Extrait du document:
>>>>
Pourtant, et c’est là toute l’ironie du sort, c’est comme auteure-enquêtrice et interprète de son propre rôle dans J’aime Hydro, une pièce de théâtre documentaire de quatre heures, qu’elle connaît un succès fulgurant. Dans ce feuilleton politique où elle documente son enquête sur notre relation avec Hydro-Québec, elle mène aussi sa quête d’affirmation personnelle, d’une manière drôlement lucide et attachante. Résultat: la pièce, présentée à guichets fermés un peu partout au Québec, lui a valu le prestigieux prix Michel-Tremblay du meilleur texte porté à la scène. Apaisée par une telle reconnaissance, la compagne (très discrète) de Roy Dupuis, avec lequel elle partage – à sa façon – de grandes préoccupations environnementales, ne s’impose pas moins la discipline de réflexion et de travail des doux inquiets. Et des grands créateurs.

Vous vous révélez de manière étonnante dans J’aime Hydro. Vous parlez de votre thérapie, de votre vie amoureuse, de vos interrogations personnelles… 
Ouais… Pourtant, je suis très pudique. Oser me présenter sur scène, telle que je suis vraiment dans la vie, ce n’était pas naturel chez moi. Mais Annabel Soutar (l’instigatrice du projet) a insisté pour que je revienne à ma propre histoire tout au long de l’écriture de la pièce. Et elle a eu raison! Reste que j’ai tracé mes limites, surtout en ce qui a trait à ma famille et à mon amoureux… C’est important pour moi de toujours garder un jardin secret. D’ailleurs, les gens qui déballent tout me déstabilisent!
<<<<
Données fournies:
>>>>
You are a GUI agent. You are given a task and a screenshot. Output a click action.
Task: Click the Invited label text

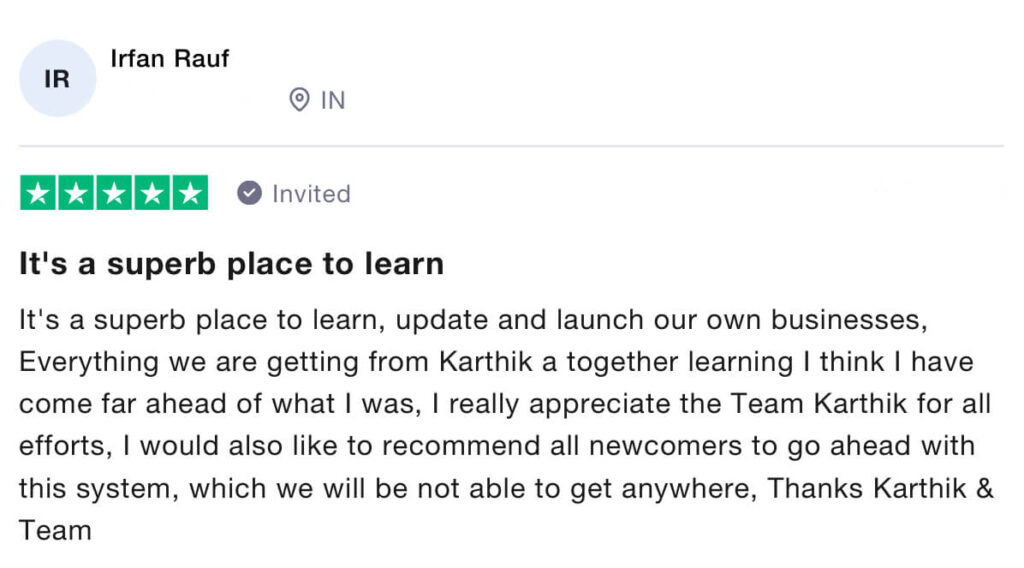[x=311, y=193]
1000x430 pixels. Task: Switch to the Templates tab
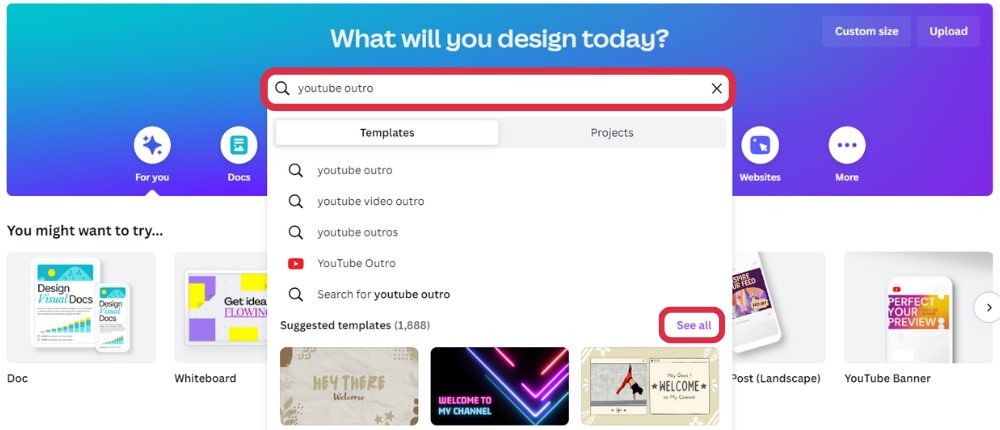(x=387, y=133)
<<<<
Consigne 1: Résume en deux phrases l'extrait sur J'aime Hydro.
Consigne 2: Poursuis l'extrait sur J'aime Hydro à partir de sa dernière phrase.

Réponse rédigée 1: Dans J'aime Hydro, une pièce de théâtre documentaire de quatre heures sur notre relation avec Hydro-Québec, elle joue son propre rôle d'auteure-enquêtrice et connaît un succès fulgurant, couronné par le prix Michel-Tremblay du meilleur texte porté à la scène. Très pudique, elle a quand même accepté de se montrer sur scène telle qu'elle est, parce qu'Annabel Soutar a insisté, mais elle a gardé des limites sur sa famille et son amoureux.

Réponse rédigée 2:
Avec la création et la présentation de la pièce, vous avez eu à dépasser de nombreuses peurs: peur du conflit, peur de ne pas être à la hauteur…
De décevoir et de m’affirmer aussi! Mais ma plus grande peur a été celle de me dévoiler devant le public québécois, car je me trouvais ainsi dans un état d’extrême vulnérabilité. Comme comédienne, on se cache derrière un personnage. On porte une parole qui n’est pas la nôtre. Ça nous protège. Mais dans le cas de J’aime Hydro, si on n’aime pas la pièce, c’est moi qu’on n’aime pas! Ça veut dire qu’on n’aime ni mon mode de réflexion, ni mon humour, ni ma sincérité… 

Maintenant qu’on vous connaît mieux, est-ce qu’on se fait tout de même une idée fausse de vous? 
Depuis J’aime Hydro, on me traite de militante. Je trouve ça très étrange. Ça sonne «militaire», et ça m’énerve! C’est pareil pour l’étiquette de «femme engagée». Moi, je suis juste une citoyenne qui s’intéresse à la société et à l’environnement dans lesquels elle vit. 

Avez-vous l’impression, en présentant votre pièce de quatre heures, de clasher avec les raccourcis et le discours ambiant? 
Oui, car faire le tour d’un sujet, comme je le fais, de la façon la plus rigoureuse possible, en montrant tous les points de vue, eh bien, ça prend du temps. On ne peut pas se faire une idée sur un enjeu complexe en lisant un commentaire sur Twitter. 

Vous sentez-vous dépassée par l’immense succès de la pièce? 
Complètement! On me propose tellement de projets différents: animer une émission d’affaires publiques, participer à des panels de discussion, écrire la préface d’un livre ou même faire de la politique – ce à quoi j’ai dit non! Ça m’oblige à me situer par rapport à mes vraies envies. Mais, en même temps, ça fait du bien, après avoir travaillé fort pendant 15 ans, de se faire offrir des rôles tripants!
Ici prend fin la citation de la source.